In 2005, Lampert decided Kmart should buy Sears, another struggling retailer. He merged the two into Sears Holdings, becoming the nation’s third largest retailer, in an $11.5 billion deal. “Kmart had the locations and Sears had the brands,” he told Vanity Fair. Lampert envisioned that by combining the two chains, they could better compete with retail titans like Walmart and Macy’s.
Sears: The Fall of an Iconic Brand
Lampert began proactively cutting costs just like he had done at Kmart, but, amid a fast-changing and increasingly competitive retail environment, Sears never really found its footing. Sears’ stock steeply declined, as sales fell and losses piled up. The company closed stores, sold brands, and reduced inventory in an effort to regain profitability, but the arrival of Amazon as well as the 2008 financial crisis both dealt further blows.
Lampert took over as CEO in 2013 with the hopes of finally turning the retailer around, but failed against a national decline in the department store industry. Under his management, Sears’ deterioration has erased over 200,000 jobs and $30 billion in shareholder wealth since the company’s April 2007 peak, according to The Wall Street Journal. The company is now on the verge of liquidation after it filed for bankruptcy in October 2018 and closed another 142 stores.

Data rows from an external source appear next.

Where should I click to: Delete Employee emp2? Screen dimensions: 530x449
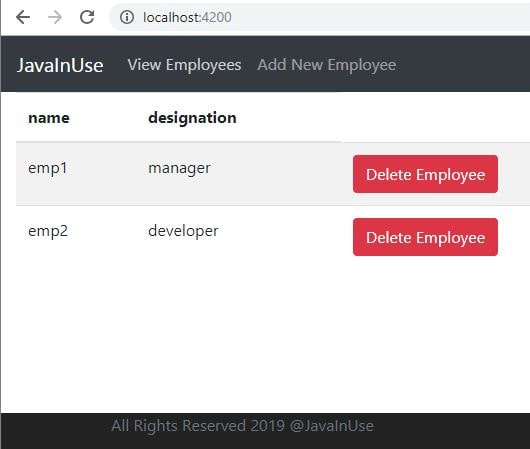(x=425, y=237)
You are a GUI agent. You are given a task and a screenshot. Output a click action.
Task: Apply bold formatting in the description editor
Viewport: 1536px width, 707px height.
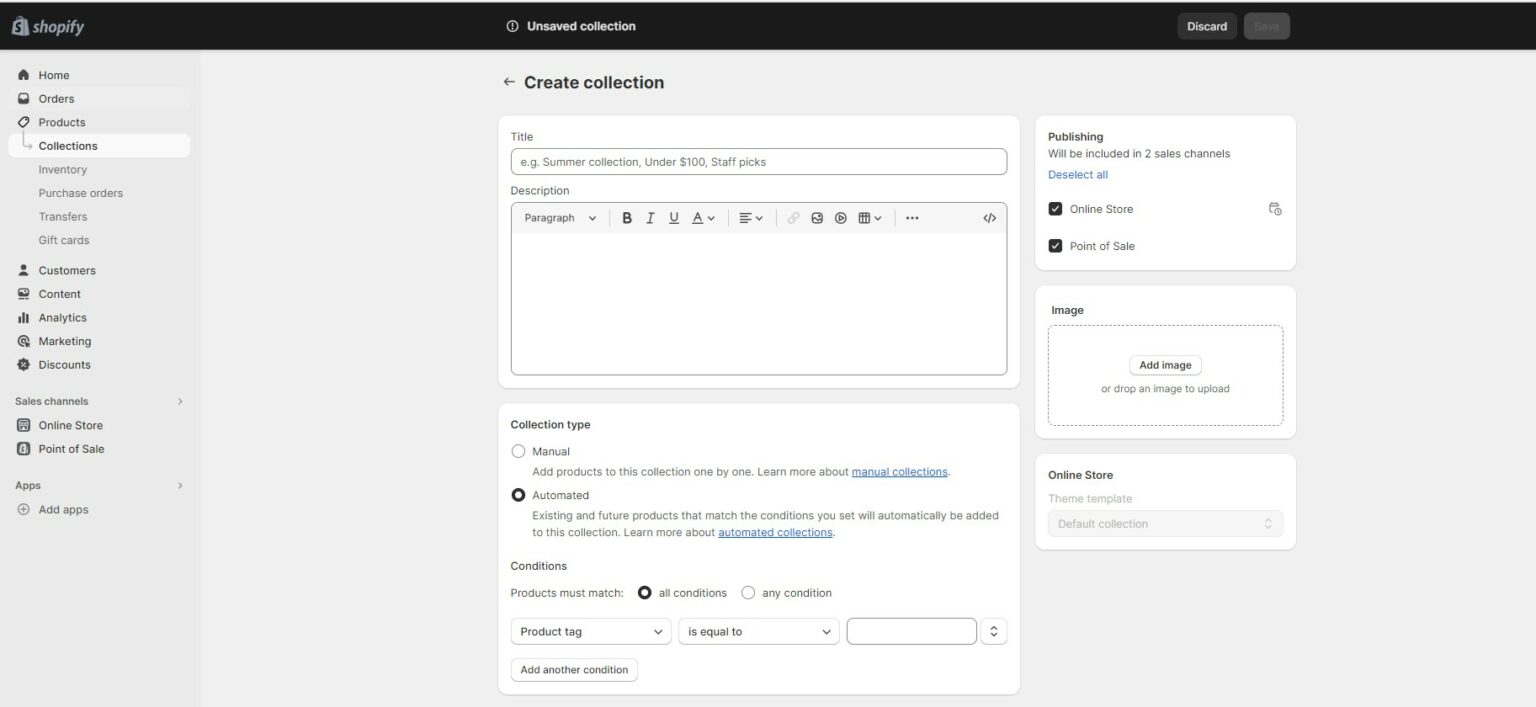(x=627, y=217)
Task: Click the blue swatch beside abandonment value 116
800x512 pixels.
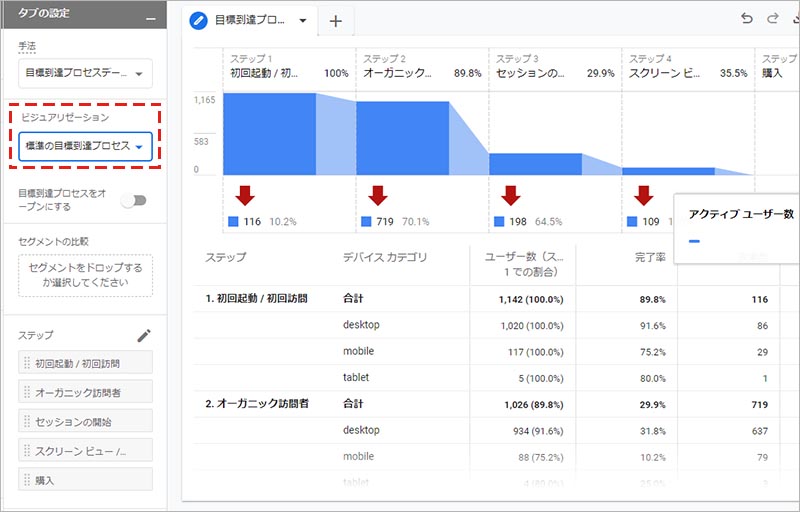Action: click(x=233, y=221)
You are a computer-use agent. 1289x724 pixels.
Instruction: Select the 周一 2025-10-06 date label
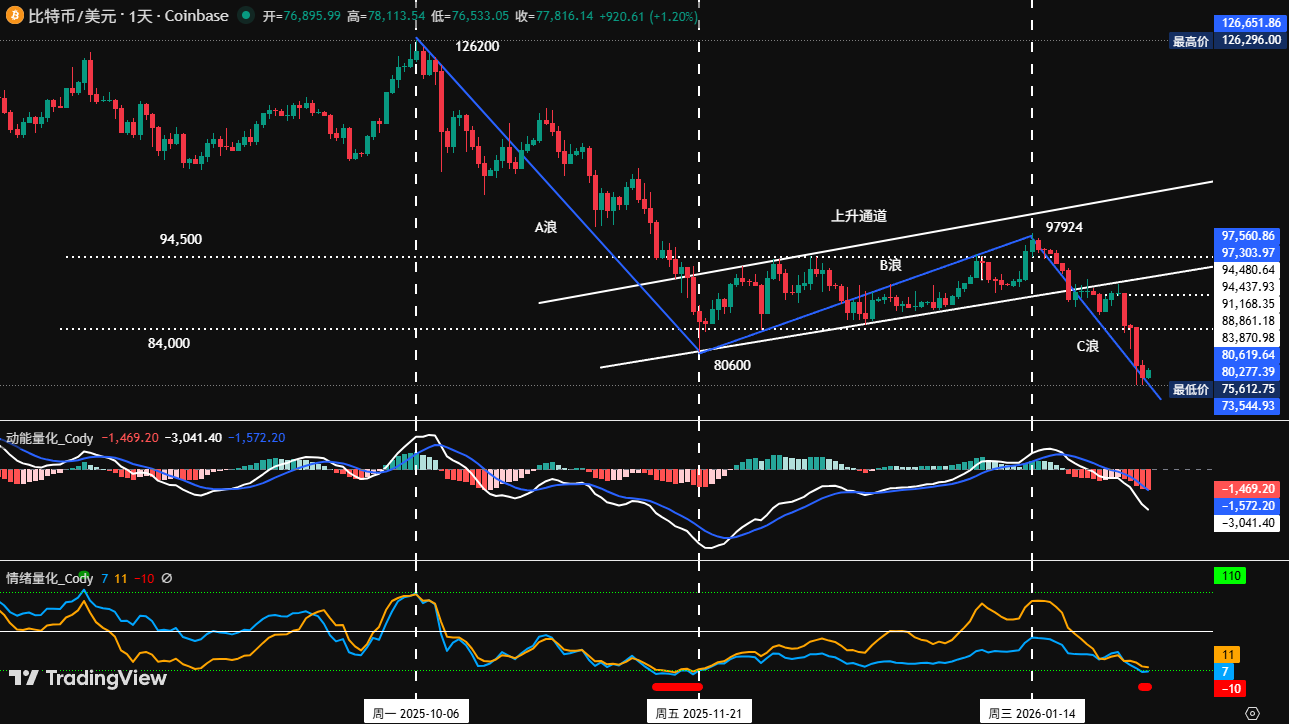[x=416, y=712]
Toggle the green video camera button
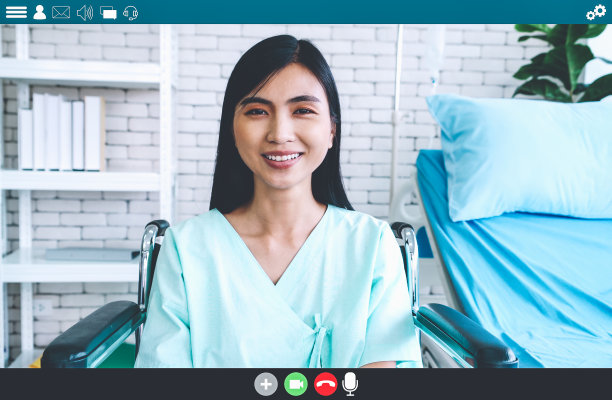This screenshot has height=400, width=612. coord(296,384)
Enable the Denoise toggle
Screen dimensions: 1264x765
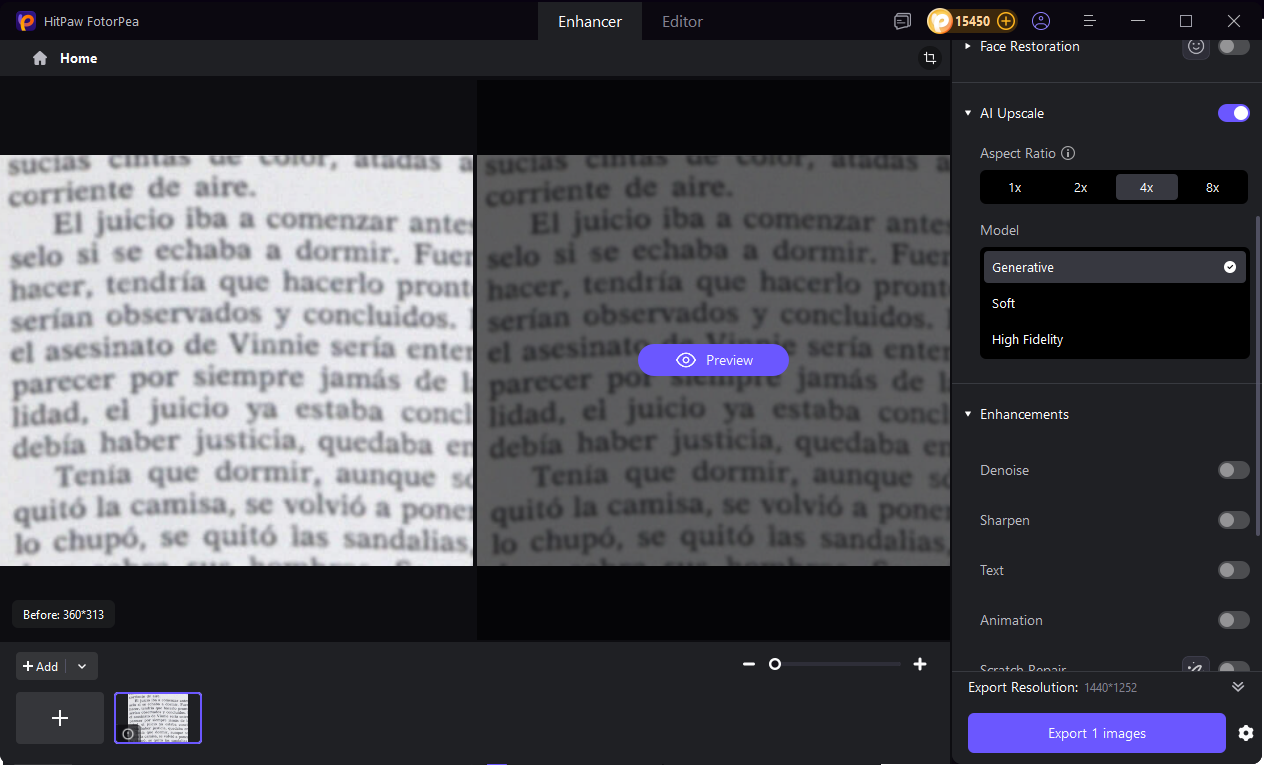(x=1233, y=470)
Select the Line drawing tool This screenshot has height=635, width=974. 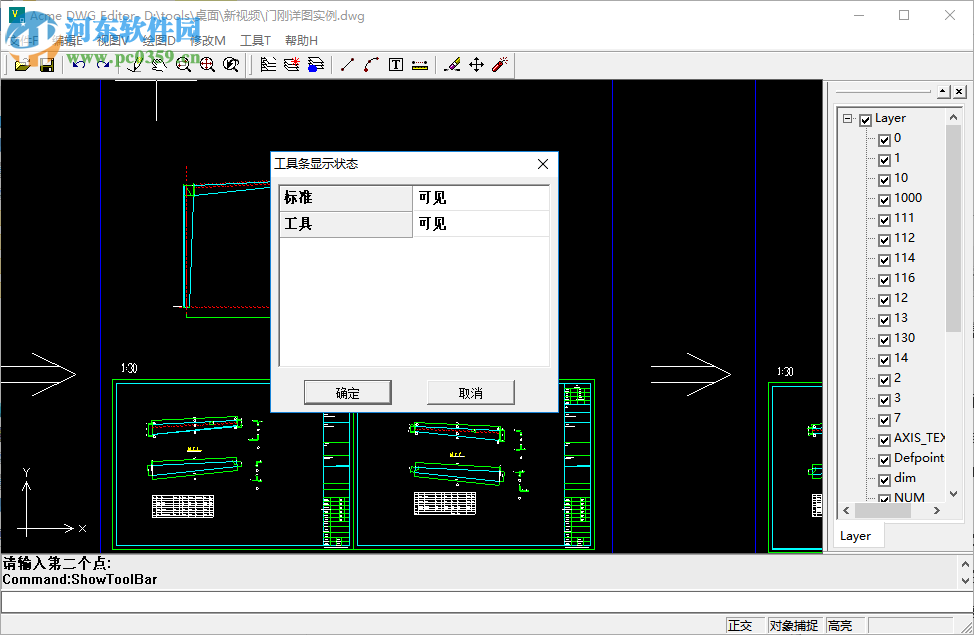pyautogui.click(x=347, y=64)

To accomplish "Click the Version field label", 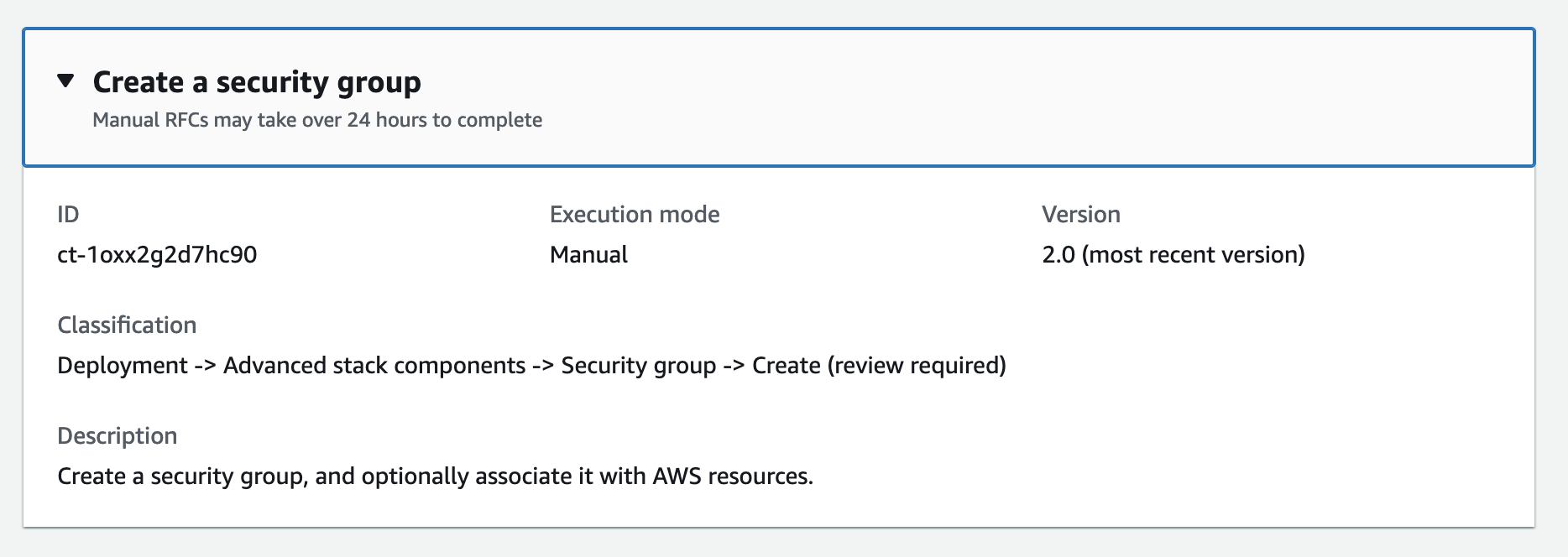I will (x=1081, y=215).
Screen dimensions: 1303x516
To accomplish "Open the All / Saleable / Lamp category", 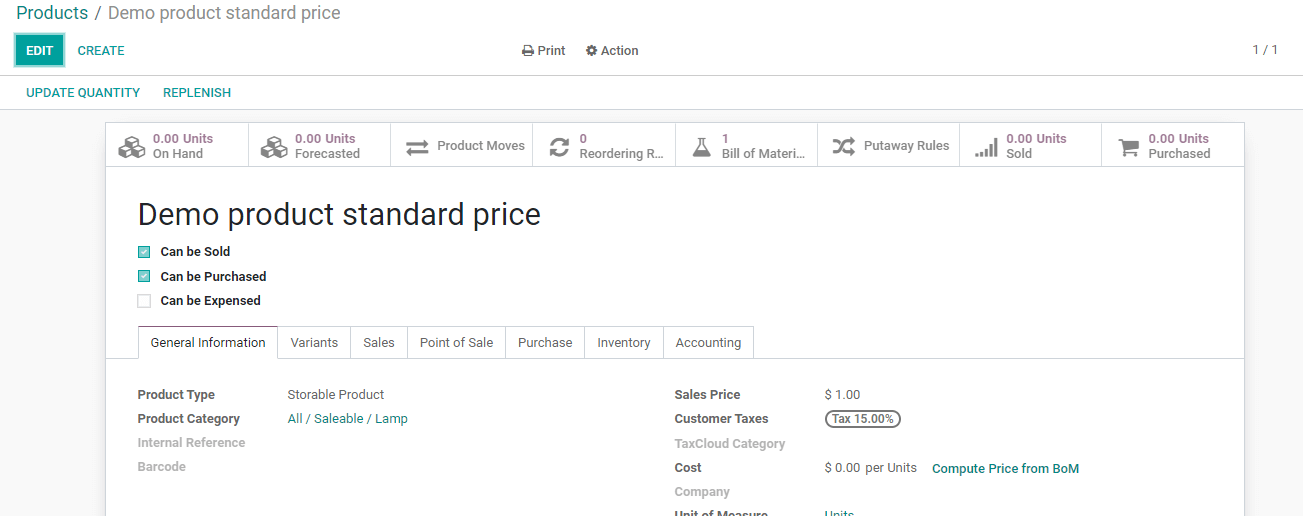I will [347, 419].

There is a great deal of discontent with Lampert, as many have lost jobs as Sears struggled through years of losses and thousands of store closures under his watch. Lily Wang, an organizer with labor group Rise Up Retail, has been working with laid-off and current Sears and Kmart employees amid the company’s bankruptcy. “Some of the workers are telling us that they feel Lampert has been liquidating the store since he took over,” she says.
A court-supervised bankruptcy auction Monday will ultimately decide whether the 126-year-old chain gets liquidated or if Lampert will keep control of the business. Thursday’s $5 billion offer is likely the last chance for Lampert to buy the struggling retailer out of debt and keep its last 425 stores open.
The latest offer represents an improvement on Lampert’s previous $4.4 billion bid, which Sears’s creditors and independent directors rejected, saying it fell short of covering bankruptcy expenses and beneftted Lampert and his hedge-fund more than others. ESL protested Sears’ decision, however, winning approval from the bankruptcy court to re-submit its offer.
Lampert’s Own Losses
Today, Lampert commands a net worth of $1.6 billion, according to Forbes. He is known to rarely visit Sears headquarters in Chicago, instead preferring to run the company from his $38 million estate on the ‘billionaire bunker’ island off the coast of Miami. Lampert certainly lives a billionaire lifestyle: He owns two other homes – a $26 million property in Connecticut and a $14.5 million home in Colorado, as well as a $130 million yacht named ‘Fountainhead.’
While Lampert hasn’t suffered like his employees, Sears’ decline has cost him: Since taking over as CEO in 2013, he’s lost almost half his fortune – once as large as $3.1 billion. During his peak before the financial crisis, Lampert managed over $15 billion at his hedge-fund. As his bet on Sears soured over the years, more and more investors abandoned him. By the end of 2017, ESL managed only $1.3 billion, according to filings with the Securities and Exchange Commission.
Jennifer Calfas contributed to this article.